The Science Journal of the American Association for Respiratory Care

2004 OPEN FORUM Abstracts

RETROSPECTIVE REVIEW IN PEDIATRICS: RESPONSE TIME TO AIRWAY PRESSURE RELEASE VENTILATION (APRV).

Roberta L. Hales BS, RRT-NPS, RN, Shawn Colborn AS, RRT-NPS, Lisa Tyler BS, RRT-NPS, Vinay Nadkarni MD. The Children’s Hospital of Philadelphia, Philadelphia, PA.

Background: APRV is a non-conventional mode of mechanical ventilation that evolved in 1987. It has been described as continuous positive airway pressure (CPAP) with intermittent pressure release, which provides ventilatory support in patients with Acute Lung Injury (ALI).1 Hypoxemia with ALI is associated with alveolar collapse which causes a reduction in functional residual capacity.1 The primary purpose of this retrospective review was to evaluate the change in Oxygen Index (OI) after the initiation of APRV.

Methods:
This is a retrospective review of patients on APRV between July 2003 to May 2004. Twelve patients were placed in three groups classified by initial mode of ventilation. Groups were: High Frequency Oscillatory Ventilation (HFOV), Conventional ventilation, and APRV. Study variables included OI at time intervals of 0,8,16, and 24 hours.

Results:
Of the twelve patients reviewed, two were excluded from data analysis. Patient 2 did not have an arterial line and patient 8 was ventilated with APRV as Inverse Ratio Pressure Control Ventilation. HFOV group consisted of patients 1, 3, 9 and 11. Conventional ventilation group consisted of patients 4, 5, 10, and 12. The APRV group consisted of patients 6 and 7. Patient 1 had no improvement at the 8 hour interval. Patient 3 and 7 had no improvement in OI with APRV. Patient 4 had no improvement at the 16 hour interval. Patient 9 had no arterial blood gas at the 16 hour data point. Patient 10 was converted back to SIMV at the 20 hour point, so a 24 hour data point was not obtained. Patient 12 had no arterial blood gas at 8 hours and no improvement at 24 hours.

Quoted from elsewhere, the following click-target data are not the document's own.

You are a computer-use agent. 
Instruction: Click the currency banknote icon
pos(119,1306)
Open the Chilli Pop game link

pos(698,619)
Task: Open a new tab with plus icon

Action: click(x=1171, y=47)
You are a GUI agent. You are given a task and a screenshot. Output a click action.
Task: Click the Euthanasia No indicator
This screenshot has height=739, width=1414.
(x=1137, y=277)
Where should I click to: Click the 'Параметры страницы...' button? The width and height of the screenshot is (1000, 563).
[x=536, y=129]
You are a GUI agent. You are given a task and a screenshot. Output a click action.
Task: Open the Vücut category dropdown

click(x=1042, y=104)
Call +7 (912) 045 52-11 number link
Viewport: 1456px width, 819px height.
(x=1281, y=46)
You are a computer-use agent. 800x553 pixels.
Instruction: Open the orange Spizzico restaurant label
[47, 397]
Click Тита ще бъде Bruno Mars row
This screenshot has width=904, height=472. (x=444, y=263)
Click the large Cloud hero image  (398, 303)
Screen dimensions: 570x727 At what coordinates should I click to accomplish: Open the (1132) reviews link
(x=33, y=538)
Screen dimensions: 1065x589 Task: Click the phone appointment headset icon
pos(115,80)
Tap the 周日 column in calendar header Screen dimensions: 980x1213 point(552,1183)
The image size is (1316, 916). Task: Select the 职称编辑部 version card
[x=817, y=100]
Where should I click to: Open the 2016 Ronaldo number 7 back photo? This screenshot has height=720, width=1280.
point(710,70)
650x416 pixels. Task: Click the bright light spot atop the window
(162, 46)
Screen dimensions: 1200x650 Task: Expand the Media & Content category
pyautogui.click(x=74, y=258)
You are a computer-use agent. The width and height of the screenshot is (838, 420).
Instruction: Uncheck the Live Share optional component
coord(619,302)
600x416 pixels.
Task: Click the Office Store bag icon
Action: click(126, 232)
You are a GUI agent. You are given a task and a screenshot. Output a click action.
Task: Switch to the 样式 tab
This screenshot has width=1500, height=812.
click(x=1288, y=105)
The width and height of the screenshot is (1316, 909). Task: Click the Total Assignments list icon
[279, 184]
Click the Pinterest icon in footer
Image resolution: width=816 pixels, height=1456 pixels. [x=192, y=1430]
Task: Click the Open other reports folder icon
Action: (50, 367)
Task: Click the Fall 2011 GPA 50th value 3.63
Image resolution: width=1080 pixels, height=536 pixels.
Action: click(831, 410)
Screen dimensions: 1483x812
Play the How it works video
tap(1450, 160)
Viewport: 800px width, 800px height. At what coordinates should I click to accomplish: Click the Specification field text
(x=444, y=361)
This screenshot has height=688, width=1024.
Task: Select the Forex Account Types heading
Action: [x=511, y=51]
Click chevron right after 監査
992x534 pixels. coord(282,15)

Patient 6 had the greatest improvement in OI in the first 24 hour period.



Conclusion: APRV is an acceptable alternative to conventional ventilation and HFOV in the management of pediatric ALI. After analysis, we concluded there may be a prolonged period of time before there is a positive response to this mode of ventilation. There was a persistent improvement in OI over the first 24 hours in seven of the ten patients. We feel the response time may be correlated with alveolar recruitment directly related to the severity of low-compliance lung disease. Successful use of APRV is dependent upon the education of the medical staff. Future research is warranted to identify its best application in the pediatric population.

1. Frawley PM, Habashi N. AACN Clinical Issues 2001; 12 (2): 234-246.